*Brief*: Each entry needs to be restated exactly as written.

(Given data)

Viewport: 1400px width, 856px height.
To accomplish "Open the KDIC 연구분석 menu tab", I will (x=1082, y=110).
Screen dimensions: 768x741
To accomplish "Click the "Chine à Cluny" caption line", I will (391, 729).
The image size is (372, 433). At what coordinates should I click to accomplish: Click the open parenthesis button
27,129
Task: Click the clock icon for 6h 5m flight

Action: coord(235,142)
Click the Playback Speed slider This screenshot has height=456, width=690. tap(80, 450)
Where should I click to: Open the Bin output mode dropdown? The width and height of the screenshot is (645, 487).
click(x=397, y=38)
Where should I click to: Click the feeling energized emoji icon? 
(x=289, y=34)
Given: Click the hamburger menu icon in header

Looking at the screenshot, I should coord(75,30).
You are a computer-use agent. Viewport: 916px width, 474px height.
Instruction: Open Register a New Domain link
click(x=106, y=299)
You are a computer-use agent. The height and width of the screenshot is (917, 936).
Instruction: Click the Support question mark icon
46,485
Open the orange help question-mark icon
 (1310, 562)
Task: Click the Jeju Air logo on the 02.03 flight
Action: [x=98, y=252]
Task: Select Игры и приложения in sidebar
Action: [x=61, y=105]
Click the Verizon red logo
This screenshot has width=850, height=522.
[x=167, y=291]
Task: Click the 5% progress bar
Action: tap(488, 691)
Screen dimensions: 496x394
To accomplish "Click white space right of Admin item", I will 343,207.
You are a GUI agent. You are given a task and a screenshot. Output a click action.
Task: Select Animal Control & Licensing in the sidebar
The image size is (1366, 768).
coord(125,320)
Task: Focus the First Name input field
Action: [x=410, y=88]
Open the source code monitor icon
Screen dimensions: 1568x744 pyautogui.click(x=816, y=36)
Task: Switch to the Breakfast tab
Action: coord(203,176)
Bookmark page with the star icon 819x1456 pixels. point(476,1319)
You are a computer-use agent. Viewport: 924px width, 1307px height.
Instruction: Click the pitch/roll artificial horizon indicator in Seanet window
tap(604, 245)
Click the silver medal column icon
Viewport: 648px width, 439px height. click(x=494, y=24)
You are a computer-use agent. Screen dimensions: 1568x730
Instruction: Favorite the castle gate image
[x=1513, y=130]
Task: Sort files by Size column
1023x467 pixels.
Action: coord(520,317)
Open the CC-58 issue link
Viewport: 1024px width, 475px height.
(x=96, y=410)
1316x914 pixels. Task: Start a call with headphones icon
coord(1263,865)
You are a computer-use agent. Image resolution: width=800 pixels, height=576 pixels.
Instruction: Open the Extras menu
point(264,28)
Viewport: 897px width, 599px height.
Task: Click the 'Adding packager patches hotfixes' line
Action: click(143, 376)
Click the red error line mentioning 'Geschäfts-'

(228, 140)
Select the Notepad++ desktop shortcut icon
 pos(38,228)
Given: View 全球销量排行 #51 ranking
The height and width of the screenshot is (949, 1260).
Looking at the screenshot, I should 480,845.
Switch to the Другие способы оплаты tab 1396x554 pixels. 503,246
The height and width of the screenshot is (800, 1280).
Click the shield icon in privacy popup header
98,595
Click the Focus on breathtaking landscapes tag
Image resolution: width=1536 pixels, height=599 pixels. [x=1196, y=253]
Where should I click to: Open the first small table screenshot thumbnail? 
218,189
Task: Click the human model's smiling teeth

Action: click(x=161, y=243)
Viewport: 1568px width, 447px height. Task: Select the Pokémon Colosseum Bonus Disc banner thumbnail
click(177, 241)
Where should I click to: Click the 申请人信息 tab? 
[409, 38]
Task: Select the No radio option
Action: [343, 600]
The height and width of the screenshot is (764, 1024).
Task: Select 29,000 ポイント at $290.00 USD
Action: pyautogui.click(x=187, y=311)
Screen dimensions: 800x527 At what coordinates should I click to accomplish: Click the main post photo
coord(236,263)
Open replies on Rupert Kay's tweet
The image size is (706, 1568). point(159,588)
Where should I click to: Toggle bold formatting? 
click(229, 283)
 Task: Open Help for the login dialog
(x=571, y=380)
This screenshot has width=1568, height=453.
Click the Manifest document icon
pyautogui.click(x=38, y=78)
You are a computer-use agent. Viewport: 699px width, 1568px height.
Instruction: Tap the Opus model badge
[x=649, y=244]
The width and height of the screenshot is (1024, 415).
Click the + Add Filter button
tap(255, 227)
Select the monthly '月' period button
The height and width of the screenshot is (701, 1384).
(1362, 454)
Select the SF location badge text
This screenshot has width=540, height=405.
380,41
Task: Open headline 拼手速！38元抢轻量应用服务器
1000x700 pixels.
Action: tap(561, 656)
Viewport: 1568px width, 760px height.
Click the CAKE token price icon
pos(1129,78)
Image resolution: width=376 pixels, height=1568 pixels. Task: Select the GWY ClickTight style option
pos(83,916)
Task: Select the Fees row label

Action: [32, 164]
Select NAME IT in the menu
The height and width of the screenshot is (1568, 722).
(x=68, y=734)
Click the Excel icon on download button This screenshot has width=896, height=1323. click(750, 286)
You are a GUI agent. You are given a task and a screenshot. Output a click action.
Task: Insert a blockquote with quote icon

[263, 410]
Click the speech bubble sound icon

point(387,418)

(End Given data)

*Final answer*:
Viewport: 1400px width, 856px height.
To accomplish "Open the KDIC 연구분석 menu tab", I will (x=1082, y=110).
Screen dimensions: 768x741
To accomplish "Click the "Chine à Cluny" caption line", I will (391, 729).
The image size is (372, 433). At what coordinates should I click to accomplish: Click the open parenthesis button
27,129
Task: Click the clock icon for 6h 5m flight

Action: coord(235,142)
Click the Playback Speed slider This screenshot has height=456, width=690. tap(80, 450)
Where should I click to: Open the Bin output mode dropdown? The width and height of the screenshot is (645, 487).
click(x=397, y=38)
Where should I click to: Click the feeling energized emoji icon? 
(x=289, y=34)
Given: Click the hamburger menu icon in header

Looking at the screenshot, I should coord(75,30).
You are a computer-use agent. Viewport: 916px width, 474px height.
Instruction: Open Register a New Domain link
click(x=106, y=299)
You are a computer-use agent. The height and width of the screenshot is (917, 936).
Instruction: Click the Support question mark icon
46,485
Open the orange help question-mark icon
 (1310, 562)
Task: Click the Jeju Air logo on the 02.03 flight
Action: [x=98, y=252]
Task: Select Игры и приложения in sidebar
Action: [x=61, y=105]
Click the Verizon red logo
This screenshot has width=850, height=522.
[x=167, y=291]
Task: Click the 5% progress bar
Action: tap(488, 691)
Screen dimensions: 496x394
To accomplish "Click white space right of Admin item", I will 343,207.
You are a GUI agent. You are given a task and a screenshot. Output a click action.
Task: Select Animal Control & Licensing in the sidebar
The image size is (1366, 768).
coord(125,320)
Task: Focus the First Name input field
Action: [x=410, y=88]
Open the source code monitor icon
Screen dimensions: 1568x744 pyautogui.click(x=816, y=36)
Task: Switch to the Breakfast tab
Action: coord(203,176)
Bookmark page with the star icon 819x1456 pixels. point(476,1319)
You are a computer-use agent. Viewport: 924px width, 1307px height.
Instruction: Click the pitch/roll artificial horizon indicator in Seanet window
tap(604, 245)
Click the silver medal column icon
Viewport: 648px width, 439px height. click(x=494, y=24)
You are a computer-use agent. Screen dimensions: 1568x730
Instruction: Favorite the castle gate image
[x=1513, y=130]
Task: Sort files by Size column
1023x467 pixels.
Action: coord(520,317)
Open the CC-58 issue link
Viewport: 1024px width, 475px height.
(x=96, y=410)
1316x914 pixels. Task: Start a call with headphones icon
coord(1263,865)
You are a computer-use agent. Image resolution: width=800 pixels, height=576 pixels.
Instruction: Open the Extras menu
point(264,28)
Viewport: 897px width, 599px height.
Task: Click the 'Adding packager patches hotfixes' line
Action: click(143, 376)
Click the red error line mentioning 'Geschäfts-'

(228, 140)
Select the Notepad++ desktop shortcut icon
 pos(38,228)
Given: View 全球销量排行 #51 ranking
The height and width of the screenshot is (949, 1260).
Looking at the screenshot, I should 480,845.
Switch to the Другие способы оплаты tab 1396x554 pixels. 503,246
The height and width of the screenshot is (800, 1280).
Click the shield icon in privacy popup header
98,595
Click the Focus on breathtaking landscapes tag
Image resolution: width=1536 pixels, height=599 pixels. [x=1196, y=253]
Where should I click to: Open the first small table screenshot thumbnail? 
218,189
Task: Click the human model's smiling teeth

Action: click(x=161, y=243)
Viewport: 1568px width, 447px height. Task: Select the Pokémon Colosseum Bonus Disc banner thumbnail
click(177, 241)
Where should I click to: Click the 申请人信息 tab? 
[409, 38]
Task: Select the No radio option
Action: [343, 600]
The height and width of the screenshot is (764, 1024).
Task: Select 29,000 ポイント at $290.00 USD
Action: pyautogui.click(x=187, y=311)
Screen dimensions: 800x527 At what coordinates should I click to accomplish: Click the main post photo
coord(236,263)
Open replies on Rupert Kay's tweet
The image size is (706, 1568). point(159,588)
Where should I click to: Toggle bold formatting? 
click(229, 283)
 Task: Open Help for the login dialog
(x=571, y=380)
This screenshot has width=1568, height=453.
Click the Manifest document icon
pyautogui.click(x=38, y=78)
You are a computer-use agent. Viewport: 699px width, 1568px height.
Instruction: Tap the Opus model badge
[x=649, y=244]
The width and height of the screenshot is (1024, 415).
Click the + Add Filter button
tap(255, 227)
Select the monthly '月' period button
The height and width of the screenshot is (701, 1384).
(1362, 454)
Select the SF location badge text
This screenshot has width=540, height=405.
380,41
Task: Open headline 拼手速！38元抢轻量应用服务器
1000x700 pixels.
Action: tap(561, 656)
Viewport: 1568px width, 760px height.
Click the CAKE token price icon
pos(1129,78)
Image resolution: width=376 pixels, height=1568 pixels. Task: Select the GWY ClickTight style option
pos(83,916)
Task: Select the Fees row label

Action: [32, 164]
Select NAME IT in the menu
The height and width of the screenshot is (1568, 722).
(x=68, y=734)
Click the Excel icon on download button This screenshot has width=896, height=1323. click(750, 286)
You are a GUI agent. You are given a task and a screenshot. Output a click action.
Task: Insert a blockquote with quote icon

[263, 410]
Click the speech bubble sound icon

point(387,418)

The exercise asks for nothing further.